The grand scheme established by the GSMA to provide ad agencies with a common method of measuring the effectiveness of mobile advertising is falling short of requirements.
Launched in the UK in February, the Mobile Media Metrics (MMM) service has been recognised as a positive move by the mobile industry, but remains unable to include data from 3UK and cannot track all the information from BlackBerry, iPhone and mobile WiFi users.
Commenting on the issues, Henry Stevens, director of media and entertainment at the GSMA, acknowledged the rollout of MMM hadn't been as quick as the industry trade body would have liked. "All four of the UK mobile operators have had to get a robust set of technical and business reporting processes in place," he said.
The GSMA and its research firm partner, ComScore, claim MMM will include data from 3UK's network from the first quarter of 2011, and are working with specific publishers to determine the number of mobile users visiting their sites.
Neil Andrews, 3UK's head of mobile advertising, said that many of the operators initially lacked the ability to process the amount of traffic on their networks. "A big issue surrounding this is that we've been talking about it for two years and demand has risen sharply since then," he said.
This hiccup in reporting has led the GSMA to miss important verification deadlines imposed by the media performance auditor, ABC Electronic.

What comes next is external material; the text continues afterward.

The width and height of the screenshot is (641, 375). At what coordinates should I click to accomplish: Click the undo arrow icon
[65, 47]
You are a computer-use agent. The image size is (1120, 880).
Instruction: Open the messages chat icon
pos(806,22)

What is further disrupting MMM credibility is the inability of mobile operators to interpret the internet usage patterns of their subscribers when they are using a WiFi connection.

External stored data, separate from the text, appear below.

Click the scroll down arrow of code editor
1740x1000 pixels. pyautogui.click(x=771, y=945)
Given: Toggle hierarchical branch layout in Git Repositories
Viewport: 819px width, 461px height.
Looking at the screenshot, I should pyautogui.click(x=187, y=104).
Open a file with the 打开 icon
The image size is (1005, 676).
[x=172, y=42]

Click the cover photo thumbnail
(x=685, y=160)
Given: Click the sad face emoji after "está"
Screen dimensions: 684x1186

ComScore has admitted that this issue is still being worked on, and that it is in the process of helping online publishers to tag their websites to better establish how many mobile users are visiting them. "The process of establishing the number of page impressions is straightforward but then we have to unify that with the GSMA data," said Paul Goode, head of industry relations at ComScore Europe.
The failure to track or incorporate WiFi stats is seen as a major stumbling block for many agencies interested in mobile ads, given that ad industry execs believe around a third of mobile Internet usage takes place over WiFi networks.
According to Chris Bourke, MD of media agency Havas's mobile arm Mobext, "The main frustration is that MMM can't tell us how many of the people on a given network are iPhone users. Many clients want to plan and target by device users and that means we have to verify the data to see how many of those people are, say, iPhone users," he said.
Insiders have suggested that the issues around WiFi reporting and decrypting use by RIM may not be resolved until midway through 2012.